Protocol is the part that answers questions like:
-
How does the process start?
-
What exactly is the input?
-
Where are artifacts stored?
-
How are intermediate states tracked?
-
What happens if the run fails halfway through?
-
How does a new session continue without repeating old work?
-
What is logged?
-
How are retries handled?
-
How are summaries generated?
-
How are outputs validated?
-
How is quality checked?
-
How does another person rerun the process?
-
How does another agent inherit the state?
Without answers to those questions, you do not have a technology. You have an episode.
Protocol is what makes a workflow transferable. It is what makes an automation stack adoptable by someone who did not personally invent it. It is what makes the result not merely clever, but operational.
In many ways, protocol is what transforms AI work from improvisation into engineering.
The Browser Is a Tool, Not a Philosophy
The current wave of browser-use agents has produced an important capability. But it has also encouraged a conceptual error: treating the browser itself as the ideal medium of automation.
It is not.
The browser is one interface to a system. Sometimes it is the only practical one. Sometimes it is the best exploratory one. Sometimes it is the most universal one.
But it is not automatically the best production layer.
The browser should be treated as a tool, not as a philosophy.

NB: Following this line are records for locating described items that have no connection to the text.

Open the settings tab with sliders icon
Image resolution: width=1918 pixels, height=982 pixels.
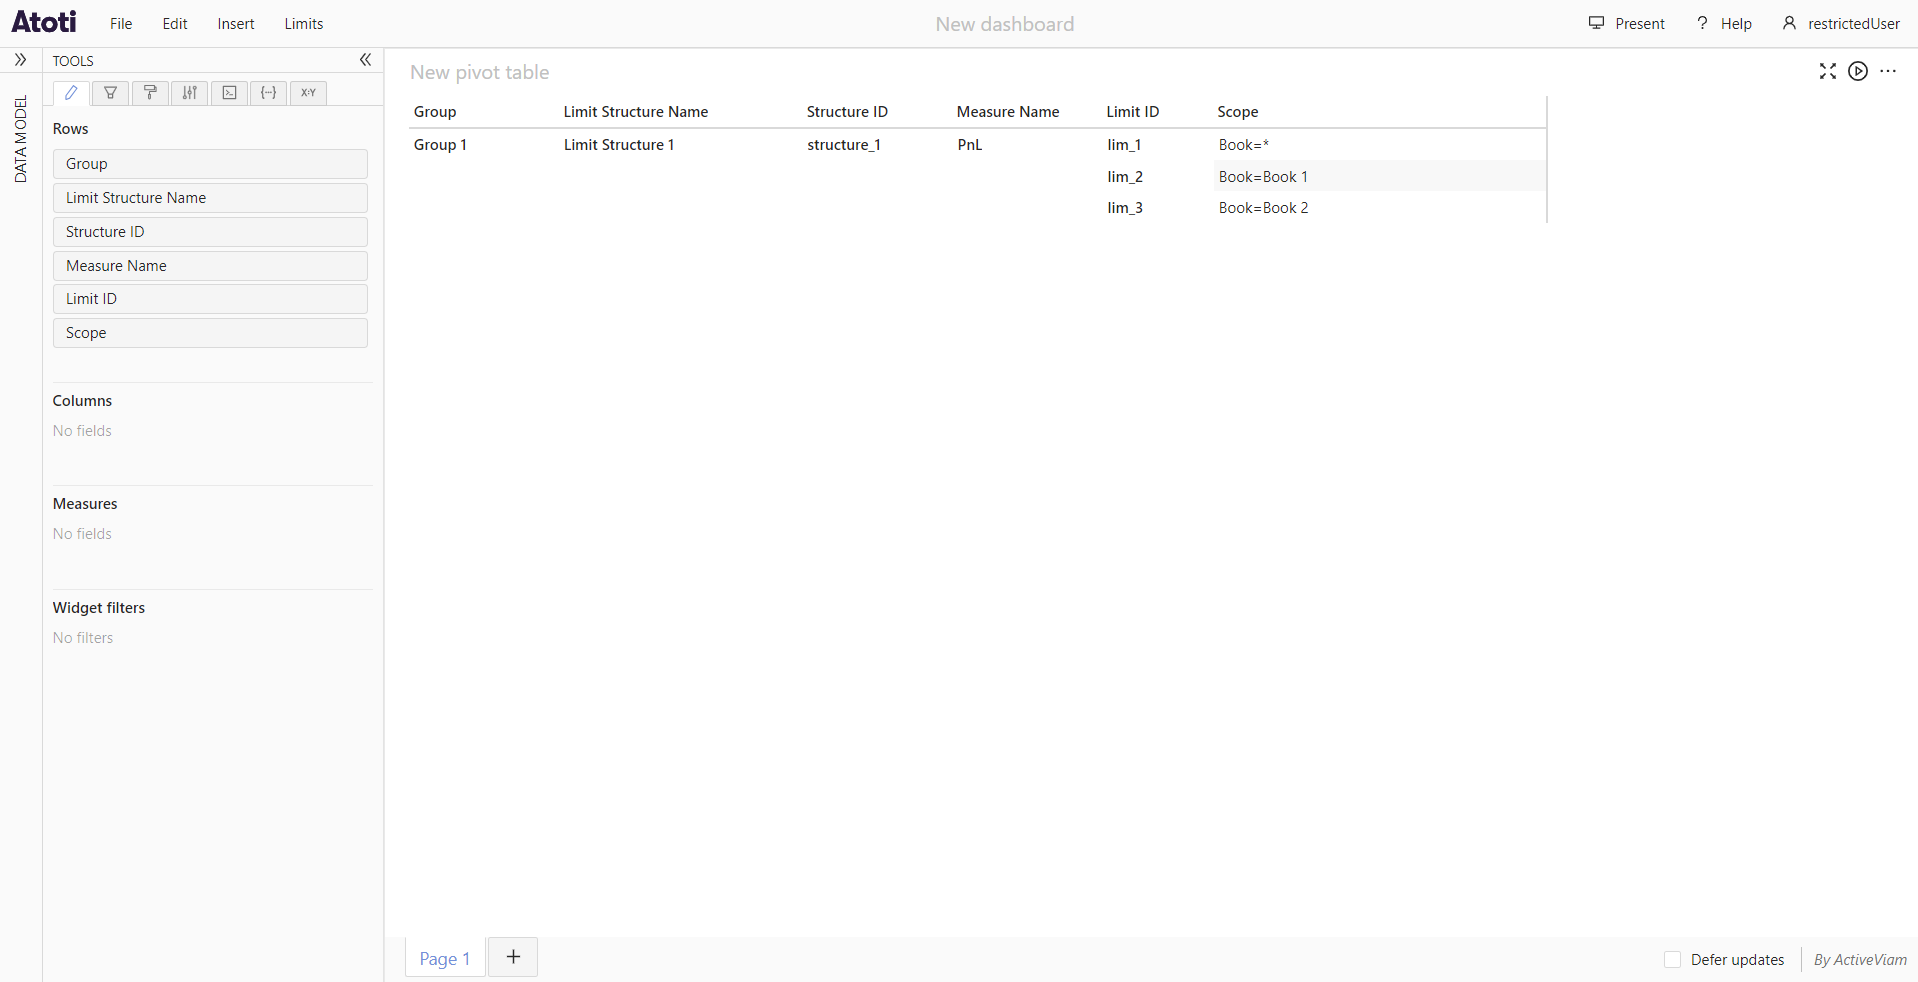pyautogui.click(x=190, y=93)
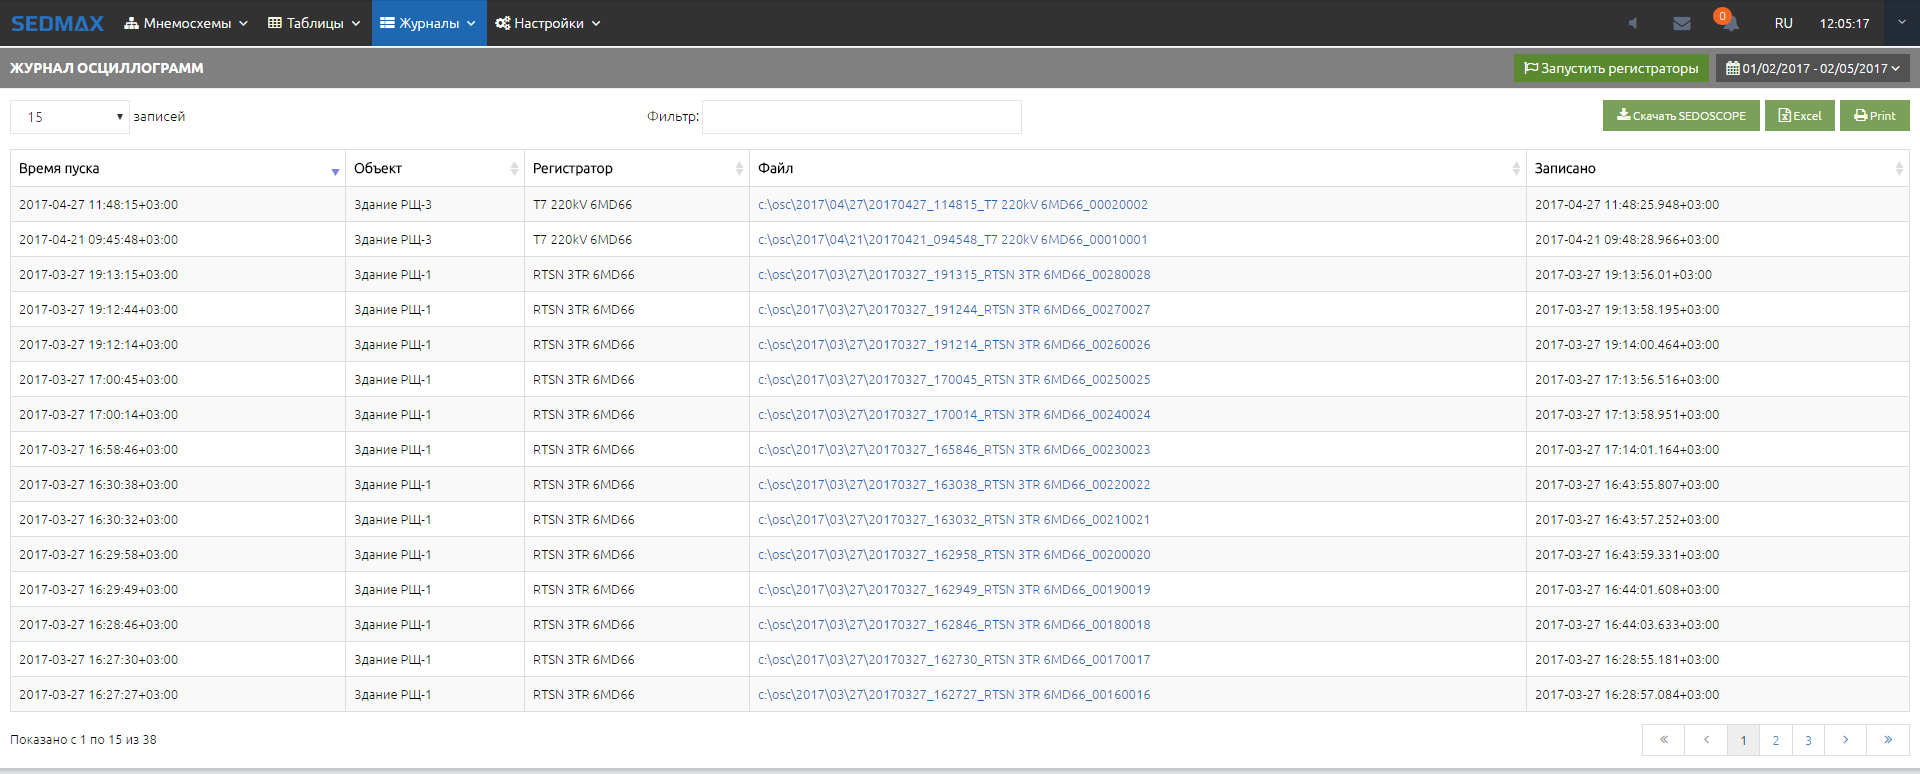This screenshot has width=1920, height=774.
Task: Open the envelope messages icon
Action: (1682, 23)
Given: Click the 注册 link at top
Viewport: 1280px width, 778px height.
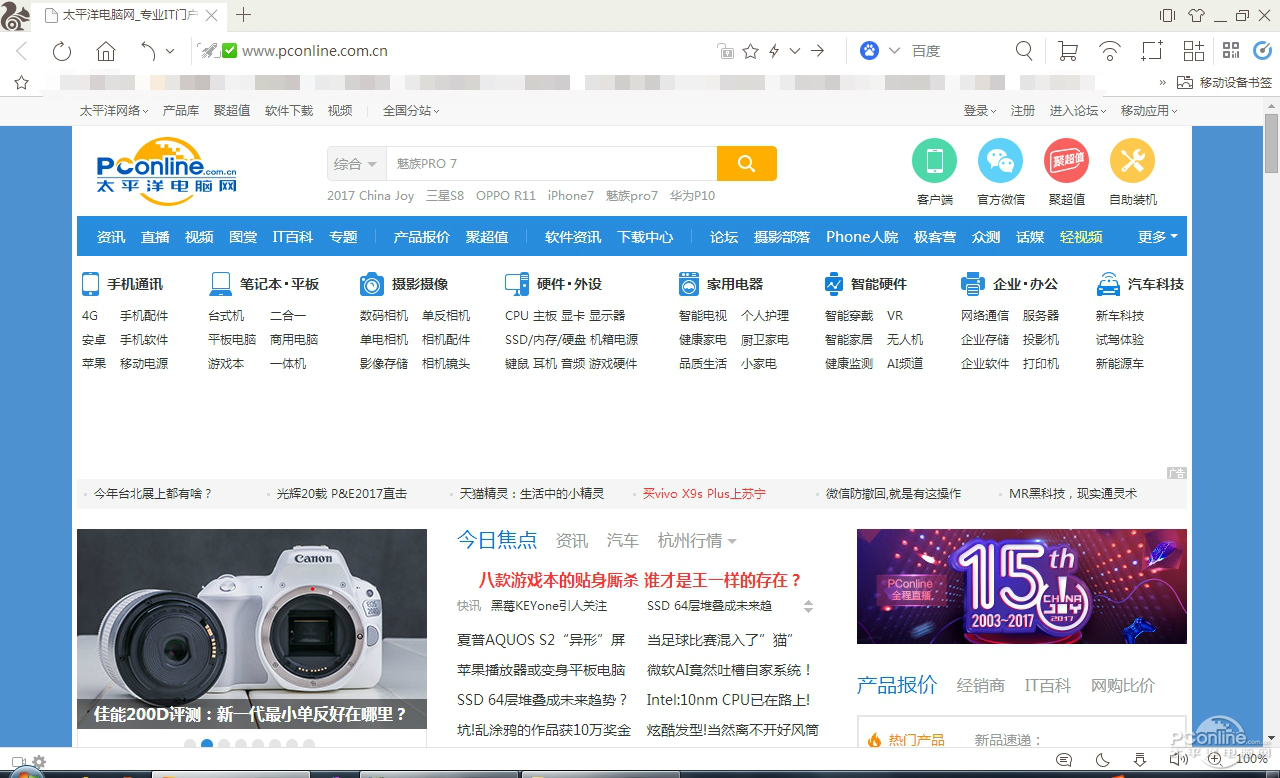Looking at the screenshot, I should [x=1023, y=111].
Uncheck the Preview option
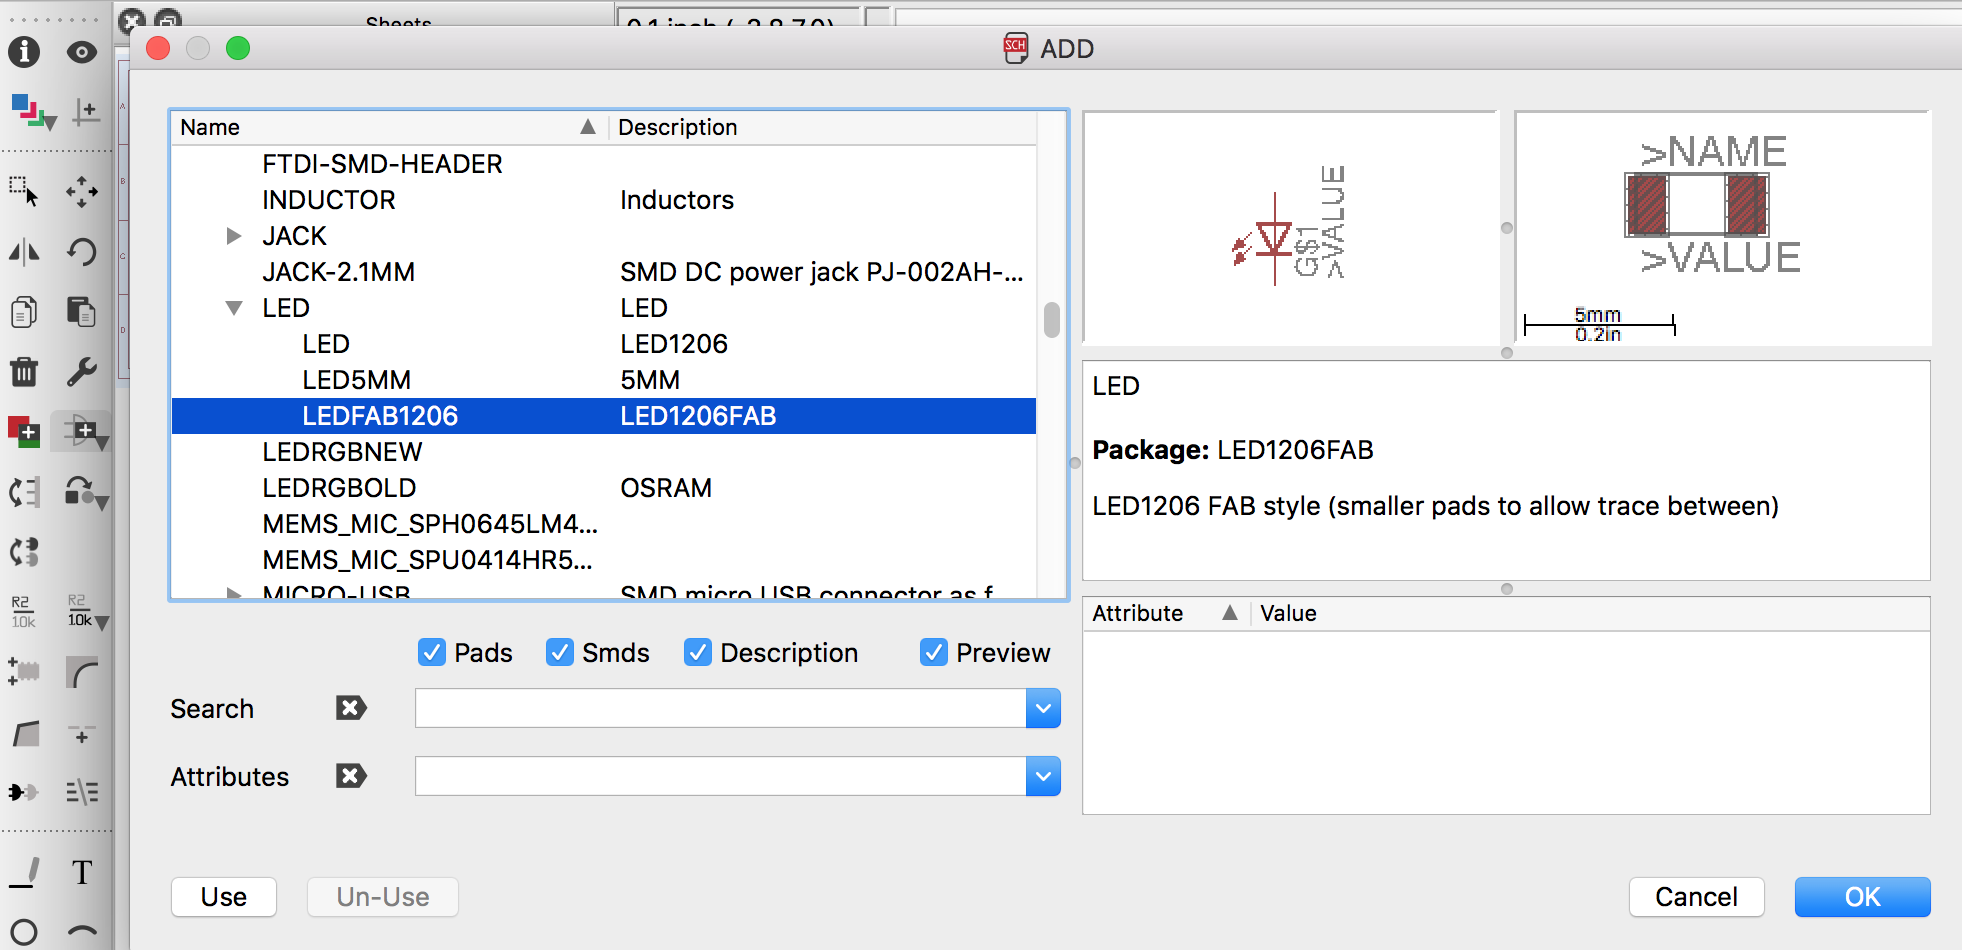Viewport: 1962px width, 950px height. click(x=933, y=652)
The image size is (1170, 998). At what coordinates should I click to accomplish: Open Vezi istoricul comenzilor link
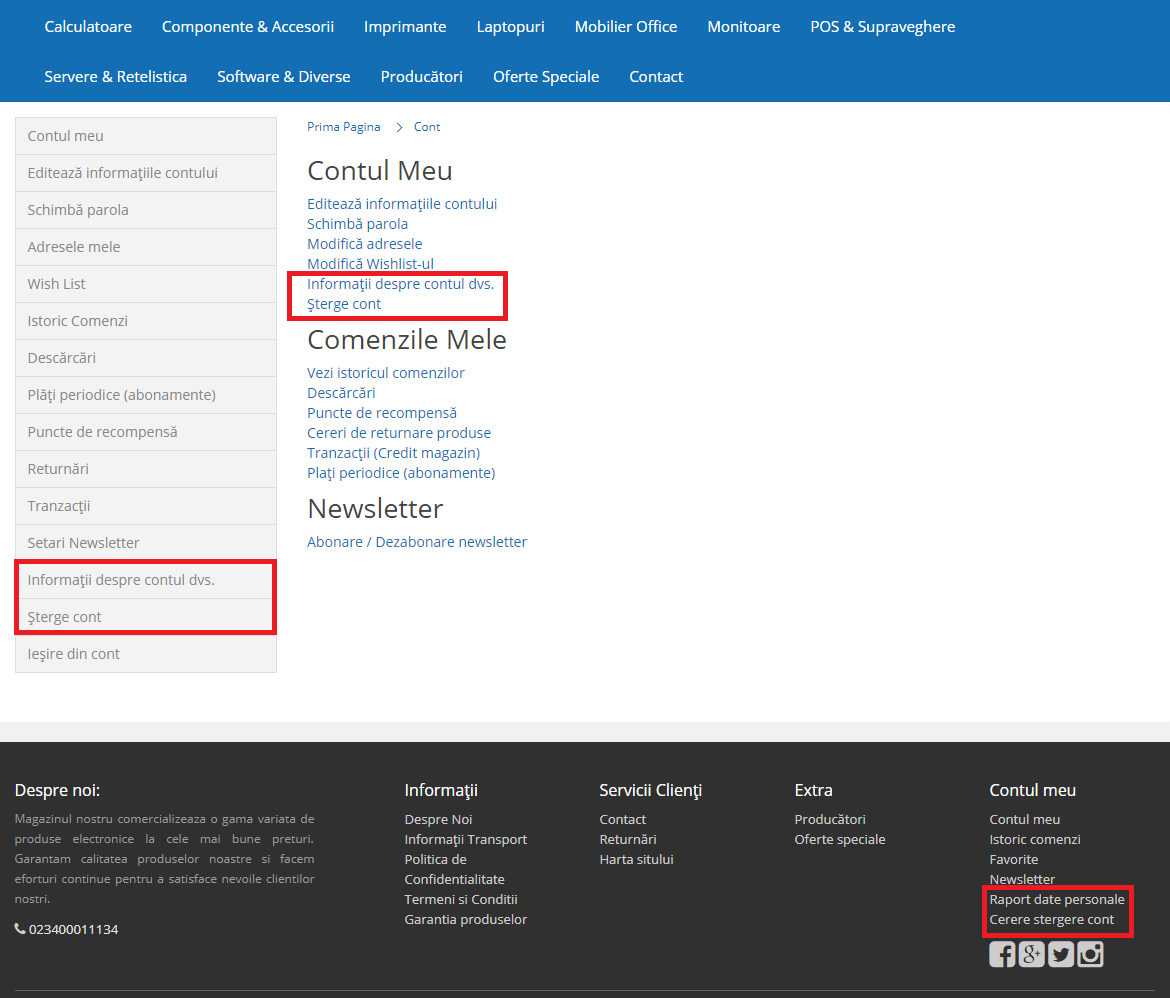click(x=386, y=373)
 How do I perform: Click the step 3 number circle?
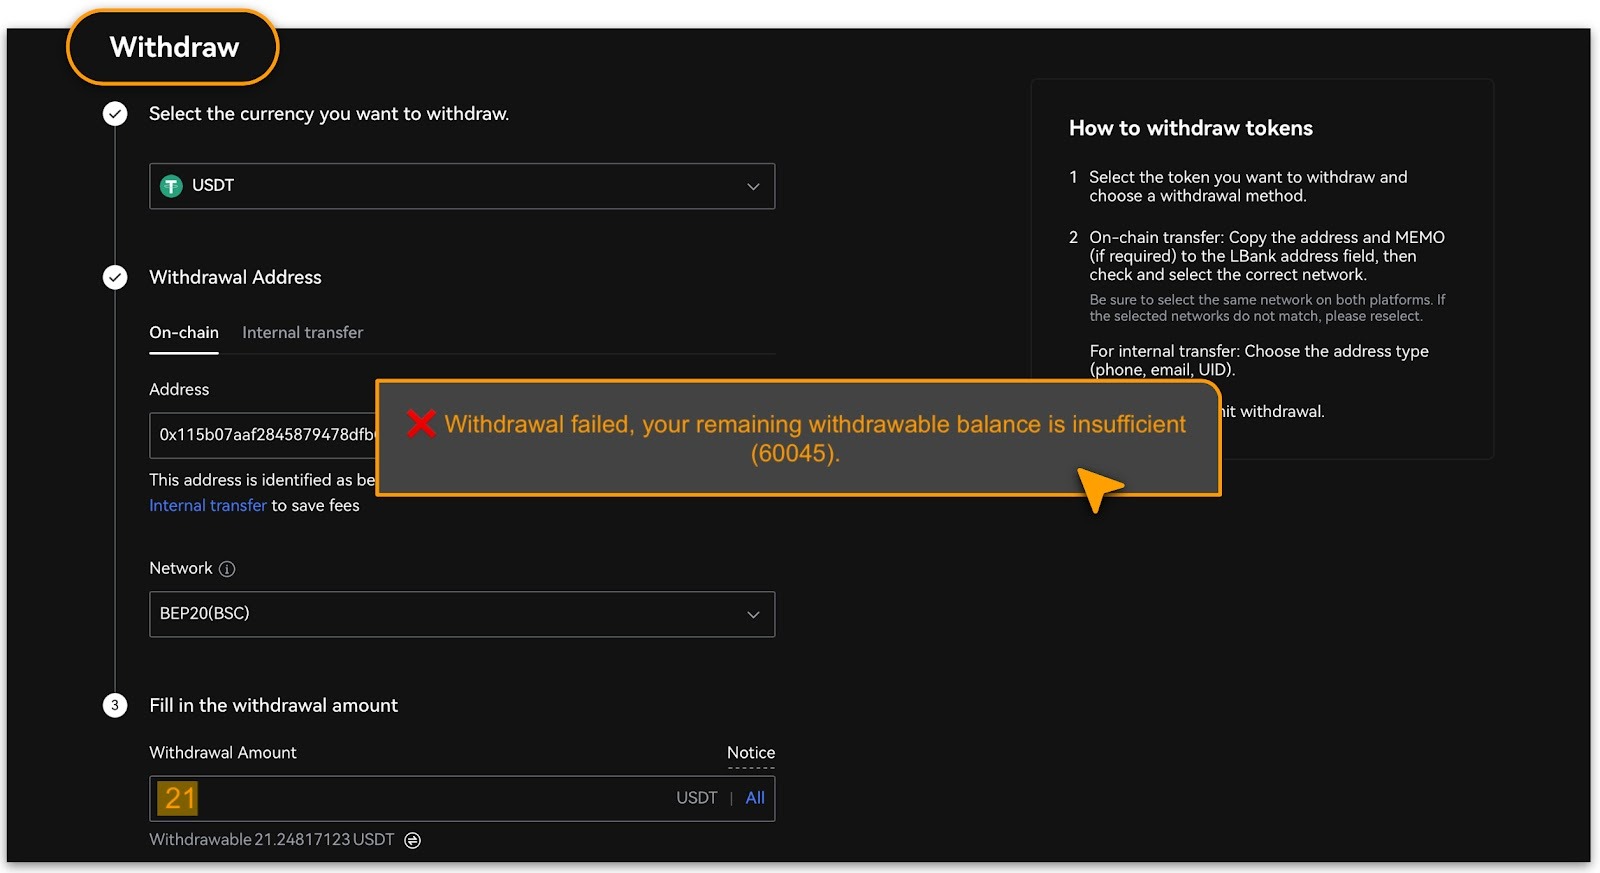pyautogui.click(x=115, y=706)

If the browser is the right layer, use it.
If it is only a discovery instrument on the path to a deeper interface, move past it.
If it remains necessary for edge cases, keep it where it belongs: in the exception path, not at the center of the entire throughput model.
A More Durable Pattern
A more durable pattern is beginning to emerge.
-
Use the browser or interface-level agent to explore, discover, and validate access paths.
-
Identify the system’s real operational surfaces.
-
Move bulk extraction, transformation, storage, retries, and parallel execution into deterministic code.
-
Use the model for strategy, interpretation, summarization, routing, supervision, and exception handling.
-
Wrap the whole thing in a protocol that another person, or another agent, can rerun without invention.
That is the pattern that scales.
Not because it looks magical, but because it stops wasting intelligence on labor that code should perform.
Conclusion
This is not anti-agent. It is pro-architecture.
Agents are real. Browser use is real. LLM orchestration is real. Tool-using models are real.
What is changing is our understanding of where each of those belongs.
The next serious phase of the field will not be won by those who can produce the most impressive browser demos. It will be won by those who can compose layered systems where intelligence is used deliberately, execution is deterministic wherever possible, and protocol makes the capability portable.
The real shift in AI automation is not that machines are finally learning to act like users.
The real shift is that we are finally learning how to stop designing them as users.
That is the difference between spectacle and systems. That is the difference between a browser puppet and an operational architecture.
And that is why the future does not belong to scaling the imitation of a human.